Verdict: Parents, particularly those with the strength to laugh at themselves (and the schadenfreude to laugh at other parents), will thoroughly enjoy this book; that is, if they can find enough peace and quiet to read it.
Robin talks about the funny (if sometimes disheartening) aspects of childbirth, breastfeeding, vacations with family, carpool pickup lines, grocery shopping with kids, and talking to kids about sex – she even finds the humor in such normally painful topics as postpartum depression and stomach flu.
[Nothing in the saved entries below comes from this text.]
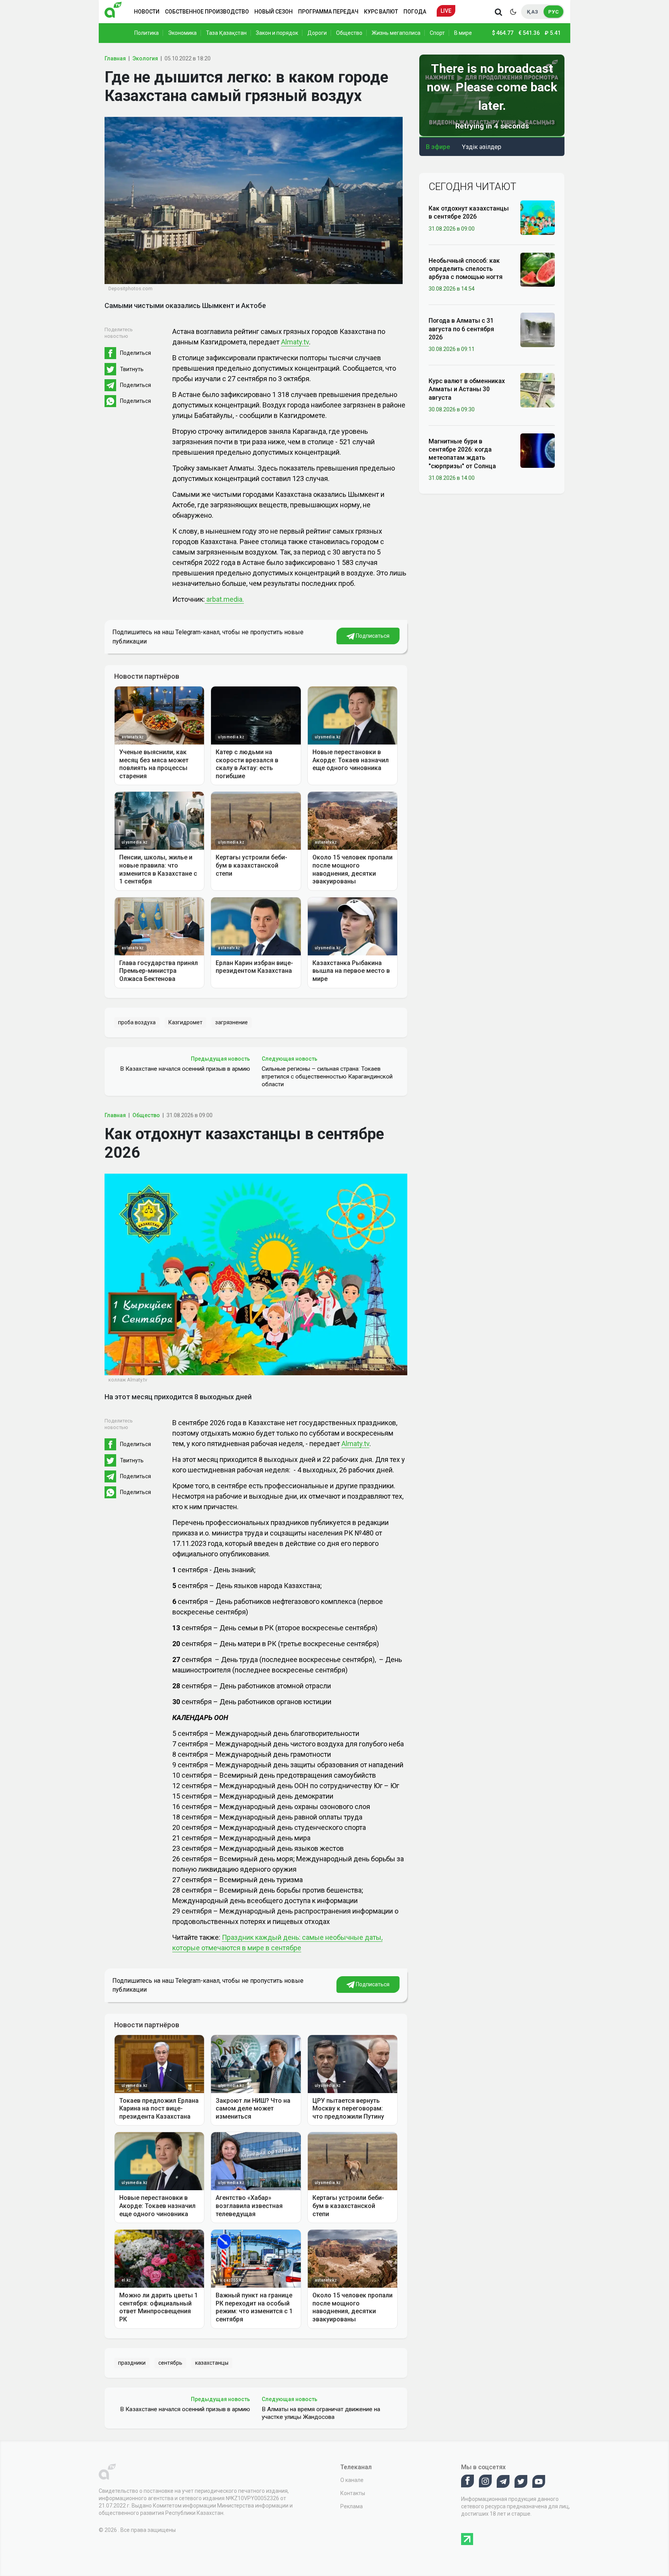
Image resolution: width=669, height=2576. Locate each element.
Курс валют (381, 12)
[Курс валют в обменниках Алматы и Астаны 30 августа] (537, 390)
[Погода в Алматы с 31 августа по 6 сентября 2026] (537, 329)
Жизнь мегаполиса (396, 33)
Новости (147, 12)
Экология (145, 58)
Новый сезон (273, 12)
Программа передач (328, 12)
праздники (132, 2363)
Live (446, 11)
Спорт (437, 33)
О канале (352, 2480)
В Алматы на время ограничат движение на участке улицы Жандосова (321, 2413)
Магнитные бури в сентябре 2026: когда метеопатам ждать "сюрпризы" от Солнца (462, 454)
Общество (349, 33)
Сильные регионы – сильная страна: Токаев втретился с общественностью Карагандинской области (327, 1076)
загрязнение (231, 1022)
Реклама (351, 2506)
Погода (414, 12)
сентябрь (170, 2363)
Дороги (317, 33)
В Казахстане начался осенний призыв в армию (185, 1068)
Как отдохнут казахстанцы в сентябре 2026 (469, 212)
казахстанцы (211, 2363)
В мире (463, 33)
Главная (115, 58)
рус (553, 12)
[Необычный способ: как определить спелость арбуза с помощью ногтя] (537, 269)
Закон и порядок (277, 33)
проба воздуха (137, 1022)
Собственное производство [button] (207, 12)
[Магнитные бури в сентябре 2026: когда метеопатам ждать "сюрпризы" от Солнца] (537, 450)
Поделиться (135, 353)
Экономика (182, 33)
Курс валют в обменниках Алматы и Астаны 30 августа (467, 389)
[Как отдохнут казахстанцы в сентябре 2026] (537, 217)
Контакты (352, 2493)
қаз (532, 12)
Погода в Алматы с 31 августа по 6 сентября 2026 (461, 329)
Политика (146, 33)
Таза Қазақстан (226, 33)
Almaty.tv (295, 342)
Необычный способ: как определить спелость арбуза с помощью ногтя (466, 269)
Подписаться (372, 636)
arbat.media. (224, 599)
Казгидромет (185, 1022)
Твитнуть (132, 369)
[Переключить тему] (513, 11)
The stories are real and from the heart, frequently laugh-out-loud funny but never without a touch of serious intensity to them. This is a mother who, whatever doubts and dismaying moments she endures, obviously really, really loves her kids and her husband, and would do anything for them. The author manages to combine old-fashioned Southern charm with a very modern perspective, and her wry and lively humor can make vomit funny. Any parent can empathize with, and laugh with, the author’s efforts to help her oldest daughter to adjust to kindergarten, to keep her middle child from setting fire to the kitchen, or to find a way to nurse her youngest in the car without unstrapping her from her carseat. Mind you, the book isn’t all about the jokes – there are a couple of stories which are far more somber, and the last of them could make the most coldhearted reader weep.
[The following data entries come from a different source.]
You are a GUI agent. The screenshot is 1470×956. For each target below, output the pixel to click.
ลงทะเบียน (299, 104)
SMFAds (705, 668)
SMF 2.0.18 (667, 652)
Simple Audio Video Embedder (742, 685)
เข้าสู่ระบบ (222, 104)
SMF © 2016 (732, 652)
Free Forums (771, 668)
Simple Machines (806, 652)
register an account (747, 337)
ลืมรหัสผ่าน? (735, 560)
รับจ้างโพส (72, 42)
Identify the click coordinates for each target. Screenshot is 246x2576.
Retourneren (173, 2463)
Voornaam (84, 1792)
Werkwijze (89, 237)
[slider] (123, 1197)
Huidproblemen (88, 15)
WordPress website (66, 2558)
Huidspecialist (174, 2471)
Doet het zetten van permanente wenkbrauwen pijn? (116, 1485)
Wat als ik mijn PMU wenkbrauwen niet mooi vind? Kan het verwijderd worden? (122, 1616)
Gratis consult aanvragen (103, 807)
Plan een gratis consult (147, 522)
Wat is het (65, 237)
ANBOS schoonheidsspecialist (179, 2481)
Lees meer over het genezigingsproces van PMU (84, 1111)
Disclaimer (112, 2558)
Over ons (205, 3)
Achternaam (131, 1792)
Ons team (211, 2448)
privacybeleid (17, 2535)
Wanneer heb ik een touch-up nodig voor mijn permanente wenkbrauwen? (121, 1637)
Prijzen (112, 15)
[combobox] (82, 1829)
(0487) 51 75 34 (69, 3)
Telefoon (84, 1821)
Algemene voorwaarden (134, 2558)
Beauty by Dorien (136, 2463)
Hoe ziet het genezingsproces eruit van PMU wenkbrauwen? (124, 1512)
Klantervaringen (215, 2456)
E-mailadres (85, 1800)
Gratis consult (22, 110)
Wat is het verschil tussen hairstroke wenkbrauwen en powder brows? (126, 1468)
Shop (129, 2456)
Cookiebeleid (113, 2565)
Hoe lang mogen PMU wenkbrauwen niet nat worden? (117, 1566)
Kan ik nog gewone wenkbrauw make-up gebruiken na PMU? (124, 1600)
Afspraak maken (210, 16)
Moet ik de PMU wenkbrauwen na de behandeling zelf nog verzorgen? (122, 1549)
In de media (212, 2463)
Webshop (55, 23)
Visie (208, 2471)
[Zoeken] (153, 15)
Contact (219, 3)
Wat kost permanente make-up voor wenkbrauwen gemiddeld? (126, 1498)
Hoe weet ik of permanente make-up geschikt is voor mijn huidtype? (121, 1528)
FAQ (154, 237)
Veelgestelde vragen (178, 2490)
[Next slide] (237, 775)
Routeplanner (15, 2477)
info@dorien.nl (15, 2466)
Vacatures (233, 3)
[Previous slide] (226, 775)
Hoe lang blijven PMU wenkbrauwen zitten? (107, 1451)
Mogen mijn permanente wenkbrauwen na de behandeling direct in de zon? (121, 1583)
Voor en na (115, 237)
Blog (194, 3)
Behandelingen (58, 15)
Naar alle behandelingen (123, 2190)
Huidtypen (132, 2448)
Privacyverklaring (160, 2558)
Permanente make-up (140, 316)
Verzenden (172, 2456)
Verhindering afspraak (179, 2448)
This is not really a book for the squeamish; if you have difficulty coping with mentions of body fluids, the smell of “boob sweat”, or frank references to reproductive organs, childbirth, and youthful potty issues, you should not read this book. (If you have difficulty coping with these things, though, you are probably not her target audience anyway.)
Parents, particularly those with the strength to laugh at themselves (and the schadenfreude to laugh at other parents), will thoroughly enjoy this book; that is, if they can find enough peace and quiet to read it.